When we don't share them, we deprive them of their life-giving role. 

In my approach to teaching creative writing, each draft of a piece is a stepping stone, with a particular purpose. For example, the first draft stage is about connecting with your passion for your subject and writing from a place of instinct. That’s all. It’s not about making sure the point of view is the strongest it could be, or checking to make sure you’ve got the colour red somewhere in the piece, or anything else for that matter. 

The first draft doesn't have to do everything. It just has to give us solid ground under our feet, from which to step on up to somewhere else.  It doesn't need to be perfect. Just like we don't need to be perfect.  (As if we even knew what perfect was anyway!) 
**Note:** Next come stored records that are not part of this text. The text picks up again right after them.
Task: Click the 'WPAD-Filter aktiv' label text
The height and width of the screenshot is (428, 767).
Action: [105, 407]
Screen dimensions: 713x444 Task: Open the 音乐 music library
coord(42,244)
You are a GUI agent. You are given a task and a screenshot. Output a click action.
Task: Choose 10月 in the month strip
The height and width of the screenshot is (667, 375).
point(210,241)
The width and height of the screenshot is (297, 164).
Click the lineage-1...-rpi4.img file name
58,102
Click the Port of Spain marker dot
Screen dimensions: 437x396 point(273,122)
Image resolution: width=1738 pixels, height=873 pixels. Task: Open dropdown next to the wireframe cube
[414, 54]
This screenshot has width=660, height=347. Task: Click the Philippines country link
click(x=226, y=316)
So many of us writers beaver away in our solitary rooms, isolated and struggling. Let's not deprive ourselves of the possibility to receive and offer support, because we don't feel ourselves, or our work, is right. We progress as writers when we are part of a community.  It’s having other people around that gets us through times of block and hardship. And it's via human connections that people come to know about our work.
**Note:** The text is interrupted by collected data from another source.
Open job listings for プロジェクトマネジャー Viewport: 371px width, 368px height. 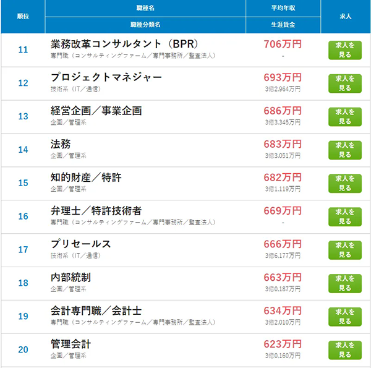tap(345, 83)
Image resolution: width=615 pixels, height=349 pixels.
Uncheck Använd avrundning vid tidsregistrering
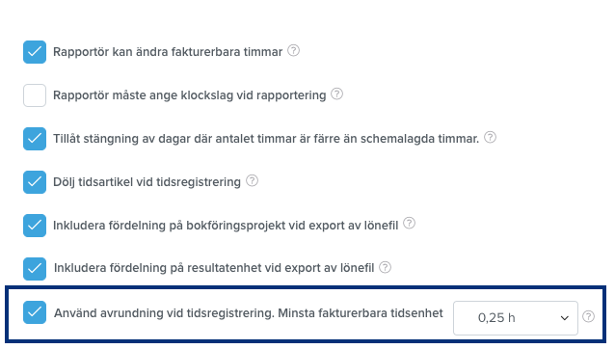pos(35,312)
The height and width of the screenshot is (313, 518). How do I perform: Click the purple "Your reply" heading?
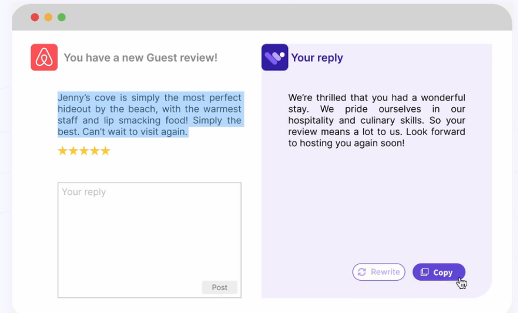(x=317, y=58)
The way to be part of any community is to come to it just as you are. And to let your writing do the same. No-one will steal your ideas. The world is abundant in ideas and there are more than enough to go round. (It’s the willingness to do the work that not many people have). Anyway, no-one writes in exactly the way that you do. No one has your voice.

 

The Monthly Writing Prompt

It's not so much a prompt this month, as a challenge... 

Share a first draft piece of work, something you are not entirely happy with, something that feels unfinished.  Let it be the animal that it is. Absolutely unapologetically.

The Turning Year Prompt

If you'd like to join me in spinning some Wild Words around the seasonal festivals, here are the key dates this month:

-New Moon: Friday 11th November 

-Winter Solstice, the shortest day: 04:48 Tuesday 22nd December 

-Full Moon: Friday 25th December

 

Events News

There’s lots to announce this month! I’m beyond excited to unveil the new look Wild Words website, created by the talented Emma Wallace.  Take a browse.  Here's a summary of what you'll find. 
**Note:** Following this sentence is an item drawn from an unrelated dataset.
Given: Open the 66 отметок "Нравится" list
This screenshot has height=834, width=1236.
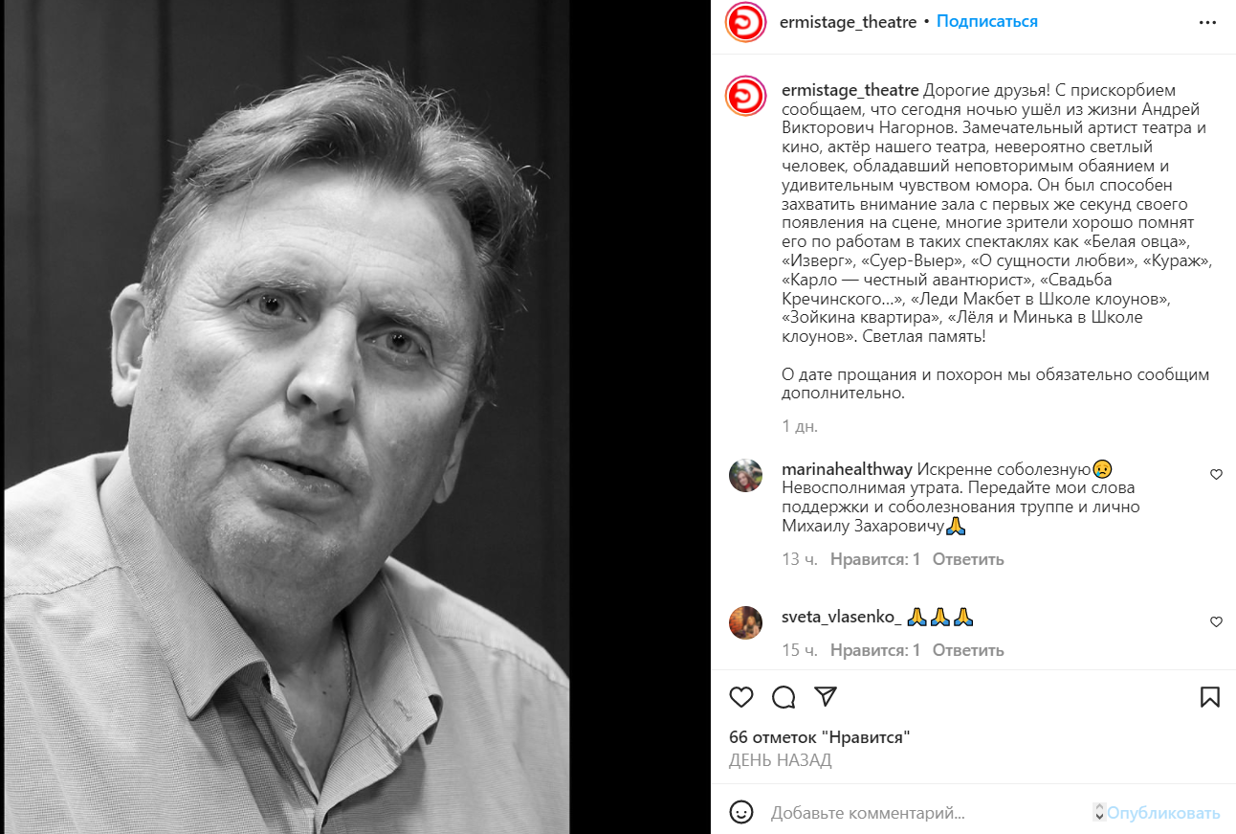Looking at the screenshot, I should [x=819, y=737].
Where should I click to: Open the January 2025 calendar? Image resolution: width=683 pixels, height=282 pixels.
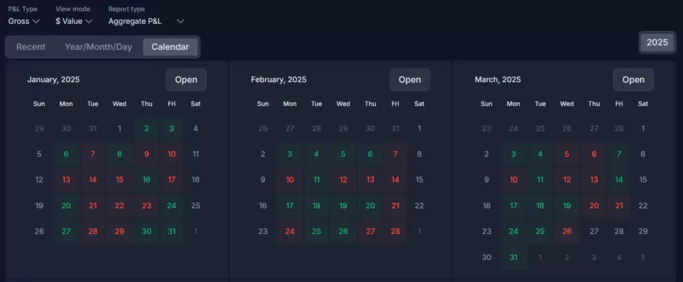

-The online courses will continue to be thriving, supportive communities.  However, in order to extend their reach, and to allow those on lower incomes to access the courses, for 2016I’ve lowered the prices to a bargain £95 per 7-week course.

For all the online courses (levels 1, 2, and 3), the start dates for 2016 are:  

-Monday 1st February 2016 

-Monday 2nd May 2016 

-Monday 3rd of October 2016  

I expect them to fill up quickly! Register here.

 

I’m delighted to announce the first Wild Words residential immersive weeks in Southern France, which will take place in 2016. 

-Spring retreat: Monday 18th- Saturday 23rd April  2016 

-Autumn retreat: Monday 3rd October - Saturday 8th October 2016

Register interest here

-As well as that we’re preparing a Wild Words UK tour of literary and arts festivals for summer 2016.  If you are involved in organising an arts or literary event, and would like me to attend, please get in touch via hello@wildwords.org

-There's still time to enter The Biannual Wild Words Writing Competition, which closes on December 21st. See here.

-This monthly newsletter will continue to go out as usual in 2016. However you will now receive it on the third (rather than the first) Monday of each month. This is in order to be able to prompt you before the beginning of each new lunar month.

-You are ongoingly invited to share writing about the seasonal festivals, lunar landmarks, and turning of the year on the Wild Words Facebook page (please don’t let me post alone!)

-I'm enjoying publishing writer's stories about their creative processes, on the Wild Words Facebook page. Whatever kind of writer you are, if you would like to share yours, please send me up to 400 words on the subject. I'll also need a photograph of you looking directly to camera, and preferably holding the tools of  the writer's trade.  

I look forward to sharing the continued journey into freedom through creative expression with you all. Have a very happy December. 
Thank you for being part of Wild Words.